Textauszug.
========

Zwei Wochen nach dieser «Kommunikation» besuche ich meinen Vater. Ich nehme meinen ganzen Mut zusammen und frage ihn, ob er denn nicht stolz auf mich sei. «Hä Marice ich hab doch Daumen geschickt?! Entschuldige wusste nicht, dass du Roman brauchst.» Ok, dachte ich, für ihn drückte der Emoji schon alles Wichtige aus. Oder vielleicht schmerzt ihn die Vorstellung, dass ich wie meine ältere Schwester aus Deutschland wegziehe. Mein Vater hat seine ganze Familie in Serbien verlassen, um mit meiner Mutter zusammen zu sein. Nach 16 Jahren Ehe dann die Scheidung. Er ist nicht weit von uns weggezogen, war immer für uns da, aber bei seiner Familie konnte er auch nicht sein.

Marice hör mal zu: «Geht ein Typ zum Zahnarzt, sagt der Arzt: ‚Oh Sie haben Karies, sie brauchen Krone‘ und so weiter. Sagt der Patient: ‚Mhm ich möchte mir noch eine zweite Meinung einholen.‘ Sagt der Arzt: ‚Und hässlich sind Sie auch noch.‘ Hahahaha Ich finde so gut.»

Wenn ich etwas erzähle und es nicht in seinem Interessebereich liegt, reagiert mein Vater kaum oder gar nicht. Ich frage ihn dann «Hast du eigentlich gehört, was ich gesagt habe?» Hat er, aber das war es dann auch. Mein Vater und ich, wir reden eher in Monologen. Eher aneinander vorbei als miteinander.

========

Datensatzauszüge.

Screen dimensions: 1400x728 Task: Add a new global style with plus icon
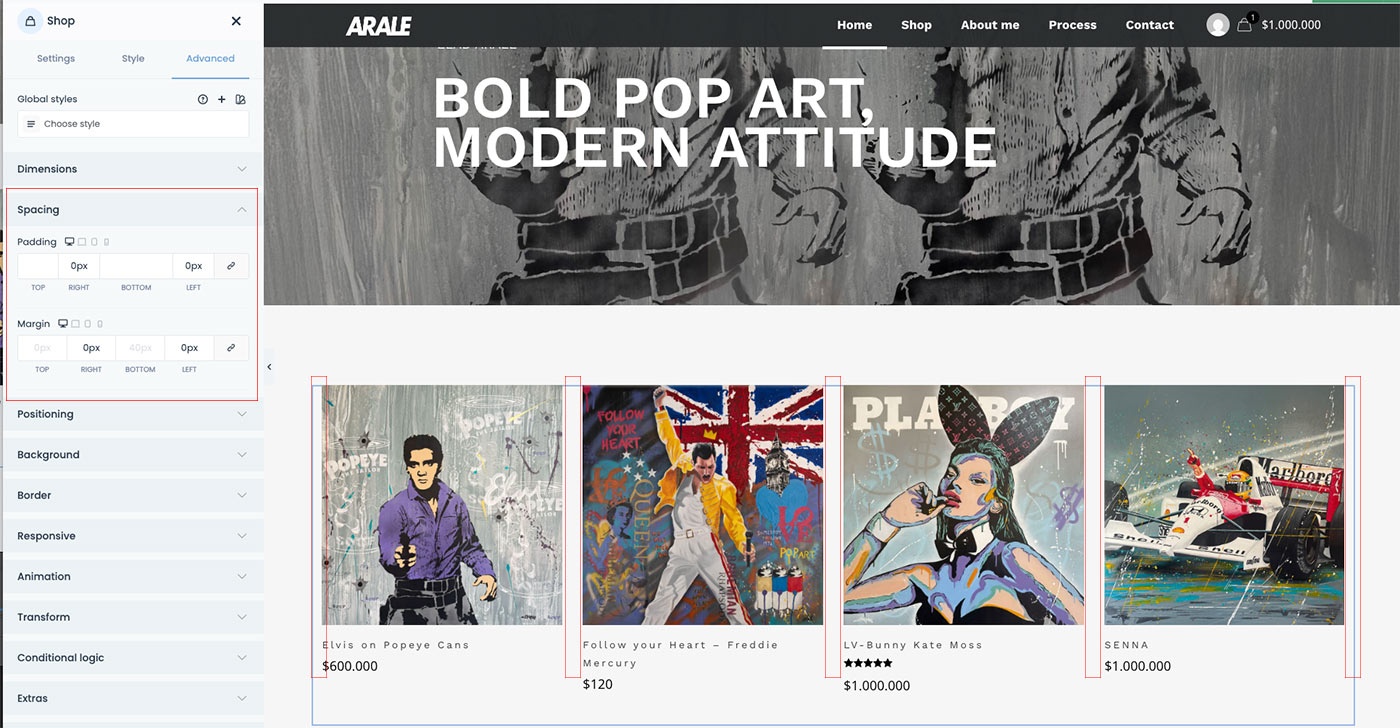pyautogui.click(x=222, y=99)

========

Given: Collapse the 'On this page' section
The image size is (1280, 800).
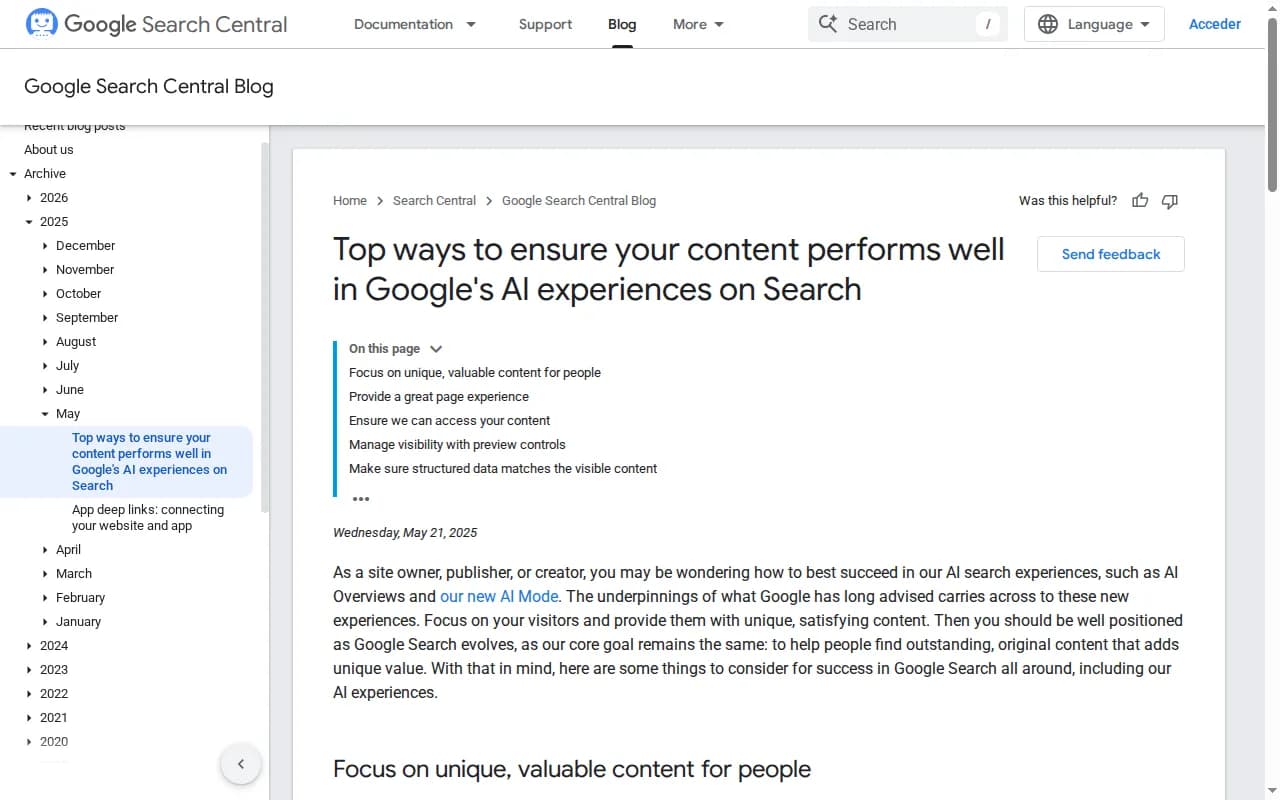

========

Aufgaben.
(a) Prüfe, ob die folgenden Aussagen zum Textauszug über den Vater stimmen, und antworte jeweils mit Ja oder Nein samt den entscheidenden Worten aus dem Text: (i) Der Vater zog nach der Scheidung weit weg von der Familie. (ii) Die Ehe der Eltern dauerte 16 Jahre. (iii) Die ältere Schwester ist aus Deutschland weggezogen.
(b) Knüpfe an den Textauszug über den Vater an und schreibe ihn nach dessen letztem Satz weiter.

Lösungen.
(a)
(i) Nein: „Er ist nicht weit von uns weggezogen“
(ii) Ja: „Nach 16 Jahren Ehe dann die Scheidung.“
(iii) Ja: „wie meine ältere Schwester aus Deutschland wegziehe“

(b)
Ende Mai 2021. Der Bergbaukonzern Rio Tinto kündigt an, ab 2026 in Serbien Lithium für E‑Autobatterien abbauen zu wollen. Laut Umweltschützer:innen wird durch den Einsatz von Schwefelsäure und anderen Chemikalien ein fruchtbares Tal zerstört werden.

«Tata, ich schreibe gerade an einer Reportage.»

«Ah gut. Marice, sie benutzen unsere Länder als Mülldeponien, der Westen wälzt alles ab, was geht, Serbien wird den Dreck vom Lithium haben die anderen ihre Autobatterien bekommen.»

Wir gehen in die serbisch-orthodoxe Kirche. Während meiner ganzen Kindheit hat er meine Schwester und mich sonntags mitgenommen. Wir haben uns im Gottesdienst bekreuzigt, wenn alle anderen es gemacht haben, weil wir eigentlich gar nichts verstanden haben. Es hat uns mehr interessiert, wann es endlich Brot gibt oder ob wir es schaffen, Zuckerwürfel aus der Cafeteria zu stehlen. Doch ihm war es so wichtig, dass wir mitkommen, fast wie ein Ritual.

Mama spielt mit uns Kuddelmuschel, Tata bringt uns lieber Schach bei.

Ich und Jana sind vielleicht acht und neun Jahre alt, wir essen nach langem Warten das Brot. Ich vergesse die Regel, dass alles aufgegessen werden muss und zerschlage die letzten Krümel in meinen Händen.

«MARICE!!!! Was machst du?!»

«Was denn?»

Tata isst aggressiv ein paar Krümel vom Kirchenboden.

Offenbar wird der Generationenunterschied umso grösser, je mehr man anfängt selbst zu denken, wodurch man bemerkt, dass die eigenen Eltern auch nur Menschen sind. Noch dazu ist die serbische Gesellschaft konservativer und religiöser als die deutsche, und umso mehr spalteten sich unsere Meinungen.

Je älter ich wurde, desto mehr zweifelte ich am orthodoxen Glauben, insbesondere in der Frage, wieso Frauen keine Priesterinnen sein durften, meine Schwester kritisierte eine homophobe Aussage in der Mini-Bibel, die er uns geschenkt hatte.

«Die Tusse von der Rezeption wollte mir nicht antworten…»

«Tata sag einfach Frau.»

«Ne Marice sie war Tusse.»

Mein Vater bildet meist seine Meinung im Stillen, lässt dann nicht viel Spielraum, anderen zuzuhören, und wird schnell defensiv, sobald ich nicht derselben Meinung bin.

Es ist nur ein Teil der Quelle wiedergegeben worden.